While the world has been obsessing over America's decline and its supposedly foolish interventions in the Middle East, the United States has quietly established a bipartisan Asia policy that may well be as influential on that continent as the Marshall Plan and NATO were in Europe.
At its core, the policy encourages Asian powers to get rich by participating in the most open trading system in the history of the world. In exchange for commitments to abide by that system's rules, countries such as India, Vietnam, Indonesia and China would have the opportunity to industrialize and to help shape the future of the global economy.
To some, this might appear like reckless philanthropy. Why should the U.S. facilitate the rise of powers that might one day become dangerous rivals? There are two underlying calculations.
The first is that countries busy getting rich are unlikely to seek to overturn an international system that facilitates their prosperity. This was the case with both Germany and Japan after World War II, and the U.S. hopes the same will be true for India and China.

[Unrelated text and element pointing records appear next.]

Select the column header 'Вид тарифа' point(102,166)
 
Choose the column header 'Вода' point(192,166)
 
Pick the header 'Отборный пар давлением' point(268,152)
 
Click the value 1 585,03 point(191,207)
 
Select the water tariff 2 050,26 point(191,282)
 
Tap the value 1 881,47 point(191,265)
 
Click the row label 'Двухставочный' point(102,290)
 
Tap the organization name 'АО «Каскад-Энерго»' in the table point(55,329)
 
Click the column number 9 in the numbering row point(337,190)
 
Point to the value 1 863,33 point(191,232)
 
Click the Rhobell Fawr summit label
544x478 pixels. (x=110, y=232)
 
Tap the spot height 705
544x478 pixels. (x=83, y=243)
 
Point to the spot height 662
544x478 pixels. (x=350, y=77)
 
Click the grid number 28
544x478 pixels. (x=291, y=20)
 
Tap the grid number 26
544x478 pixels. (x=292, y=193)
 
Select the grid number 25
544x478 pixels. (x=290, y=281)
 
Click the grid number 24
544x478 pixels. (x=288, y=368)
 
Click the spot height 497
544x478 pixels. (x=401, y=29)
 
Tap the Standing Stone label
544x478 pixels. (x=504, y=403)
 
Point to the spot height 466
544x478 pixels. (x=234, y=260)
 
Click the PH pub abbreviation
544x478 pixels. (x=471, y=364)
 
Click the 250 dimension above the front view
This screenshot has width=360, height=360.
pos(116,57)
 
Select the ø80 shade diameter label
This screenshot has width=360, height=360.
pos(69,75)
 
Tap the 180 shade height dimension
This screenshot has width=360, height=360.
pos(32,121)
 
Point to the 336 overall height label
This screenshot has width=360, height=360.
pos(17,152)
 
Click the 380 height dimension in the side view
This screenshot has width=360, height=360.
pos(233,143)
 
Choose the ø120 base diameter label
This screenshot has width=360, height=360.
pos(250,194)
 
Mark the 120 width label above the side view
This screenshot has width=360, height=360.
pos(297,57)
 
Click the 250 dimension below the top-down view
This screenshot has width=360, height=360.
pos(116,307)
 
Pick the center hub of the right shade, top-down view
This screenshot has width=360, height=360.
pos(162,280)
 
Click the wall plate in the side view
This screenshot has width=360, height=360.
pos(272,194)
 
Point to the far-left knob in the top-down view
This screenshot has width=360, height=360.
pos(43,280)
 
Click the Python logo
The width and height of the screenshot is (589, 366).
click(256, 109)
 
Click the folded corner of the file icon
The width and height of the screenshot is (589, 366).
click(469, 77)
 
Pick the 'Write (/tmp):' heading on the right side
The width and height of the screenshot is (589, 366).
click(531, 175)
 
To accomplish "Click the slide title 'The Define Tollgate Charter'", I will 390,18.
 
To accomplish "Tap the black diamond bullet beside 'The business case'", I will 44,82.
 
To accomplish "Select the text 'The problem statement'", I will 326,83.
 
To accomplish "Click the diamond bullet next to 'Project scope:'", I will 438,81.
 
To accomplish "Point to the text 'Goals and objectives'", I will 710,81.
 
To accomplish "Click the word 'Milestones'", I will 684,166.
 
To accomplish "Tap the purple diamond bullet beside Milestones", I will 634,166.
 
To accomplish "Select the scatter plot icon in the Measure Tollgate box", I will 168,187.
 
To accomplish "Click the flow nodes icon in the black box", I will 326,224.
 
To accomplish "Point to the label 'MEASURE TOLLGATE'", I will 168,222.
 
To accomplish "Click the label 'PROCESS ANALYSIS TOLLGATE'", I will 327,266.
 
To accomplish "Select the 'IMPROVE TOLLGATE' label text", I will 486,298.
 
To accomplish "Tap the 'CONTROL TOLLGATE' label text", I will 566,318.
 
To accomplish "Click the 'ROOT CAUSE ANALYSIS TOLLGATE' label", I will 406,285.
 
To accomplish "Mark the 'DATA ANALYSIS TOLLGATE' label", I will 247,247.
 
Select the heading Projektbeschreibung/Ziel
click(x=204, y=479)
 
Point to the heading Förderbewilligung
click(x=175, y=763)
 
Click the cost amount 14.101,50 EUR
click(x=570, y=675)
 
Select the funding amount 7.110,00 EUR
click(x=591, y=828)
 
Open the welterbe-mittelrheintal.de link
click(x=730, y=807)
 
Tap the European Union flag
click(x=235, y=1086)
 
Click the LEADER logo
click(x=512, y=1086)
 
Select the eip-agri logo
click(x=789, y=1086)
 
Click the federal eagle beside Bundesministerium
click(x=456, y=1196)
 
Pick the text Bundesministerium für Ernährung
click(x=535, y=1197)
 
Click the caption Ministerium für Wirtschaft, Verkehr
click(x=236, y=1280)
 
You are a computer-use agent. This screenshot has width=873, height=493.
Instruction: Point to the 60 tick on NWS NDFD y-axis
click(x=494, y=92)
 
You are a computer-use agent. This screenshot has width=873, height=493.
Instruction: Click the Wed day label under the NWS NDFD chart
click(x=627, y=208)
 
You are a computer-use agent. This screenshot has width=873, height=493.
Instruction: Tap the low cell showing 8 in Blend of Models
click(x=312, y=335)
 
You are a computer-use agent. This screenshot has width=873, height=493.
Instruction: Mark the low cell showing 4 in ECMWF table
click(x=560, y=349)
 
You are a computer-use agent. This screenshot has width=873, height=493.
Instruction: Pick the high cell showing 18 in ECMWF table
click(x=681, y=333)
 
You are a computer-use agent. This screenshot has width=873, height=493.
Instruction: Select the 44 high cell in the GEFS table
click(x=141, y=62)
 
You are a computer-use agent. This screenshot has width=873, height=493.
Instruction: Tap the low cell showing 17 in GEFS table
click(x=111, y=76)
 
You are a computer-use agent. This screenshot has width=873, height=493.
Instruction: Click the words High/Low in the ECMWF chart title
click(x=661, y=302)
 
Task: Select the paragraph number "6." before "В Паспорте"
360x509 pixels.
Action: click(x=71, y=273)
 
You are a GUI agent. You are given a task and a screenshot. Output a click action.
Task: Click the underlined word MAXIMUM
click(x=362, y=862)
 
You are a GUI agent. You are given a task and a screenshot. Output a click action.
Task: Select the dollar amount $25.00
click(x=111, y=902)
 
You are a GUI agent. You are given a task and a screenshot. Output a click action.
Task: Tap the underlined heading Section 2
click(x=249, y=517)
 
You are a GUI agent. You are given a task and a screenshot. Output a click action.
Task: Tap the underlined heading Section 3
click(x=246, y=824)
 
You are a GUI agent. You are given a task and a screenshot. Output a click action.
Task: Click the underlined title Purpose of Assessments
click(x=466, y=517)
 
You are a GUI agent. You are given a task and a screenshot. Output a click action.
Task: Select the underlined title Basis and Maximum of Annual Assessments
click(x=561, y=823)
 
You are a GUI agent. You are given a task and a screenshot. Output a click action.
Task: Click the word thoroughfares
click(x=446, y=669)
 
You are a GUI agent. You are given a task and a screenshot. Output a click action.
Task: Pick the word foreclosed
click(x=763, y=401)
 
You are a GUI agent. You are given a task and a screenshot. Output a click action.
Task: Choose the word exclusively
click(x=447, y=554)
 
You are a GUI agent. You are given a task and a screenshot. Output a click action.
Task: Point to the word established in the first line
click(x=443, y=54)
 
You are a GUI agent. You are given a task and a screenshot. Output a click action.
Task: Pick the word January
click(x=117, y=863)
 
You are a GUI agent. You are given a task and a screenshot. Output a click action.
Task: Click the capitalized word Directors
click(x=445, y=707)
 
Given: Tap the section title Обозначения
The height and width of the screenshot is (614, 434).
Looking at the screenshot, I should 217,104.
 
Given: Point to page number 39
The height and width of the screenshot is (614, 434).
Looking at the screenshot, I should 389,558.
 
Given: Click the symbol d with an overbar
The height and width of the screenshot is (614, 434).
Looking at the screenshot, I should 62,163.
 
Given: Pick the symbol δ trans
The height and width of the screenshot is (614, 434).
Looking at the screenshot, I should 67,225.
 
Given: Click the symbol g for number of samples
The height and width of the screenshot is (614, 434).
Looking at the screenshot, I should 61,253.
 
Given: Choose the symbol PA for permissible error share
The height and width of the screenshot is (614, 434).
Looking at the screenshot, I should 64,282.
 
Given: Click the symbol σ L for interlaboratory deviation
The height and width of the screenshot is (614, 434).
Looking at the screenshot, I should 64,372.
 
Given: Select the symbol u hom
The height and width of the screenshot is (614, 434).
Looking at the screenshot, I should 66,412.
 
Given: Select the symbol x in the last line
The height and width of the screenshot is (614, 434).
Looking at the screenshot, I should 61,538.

The second calculation is that as countries deepen their participation in the global system, they become increasingly dependent on it. Hitler and Tojo learned the hard way what it meant to fight major wars without secure access to the resources and capital required.
The more China trades in world markets, then, the more hostages it places in American hands. China's domestic economy, overseas investments, energy resources and raw material supplies-and, therefore, its political stability-all depend on its continued access to the world's sea lanes.
Moreover, the U.S. faces something different in Asia than the "inexorable rise of China" described by so many analysts. Consider a historical analogy. Germany in 1910 was a single rising power in a neighborhood of decline populated by France, Austria-Hungary, Russia and the Ottoman Empire. That was an inherently unstable balance of power. In Asia today, China is not a single rising power in a continent of decline.
Japan may not be going from strength to strength, but India, Vietnam, South Korea and many of their neighbors are industrializing and growing rapidly thanks to their participation in the global system. U.S. policy in Asia is built on the understanding that investing in this new balance of power can reduce any challenge a stronger China might otherwise pose.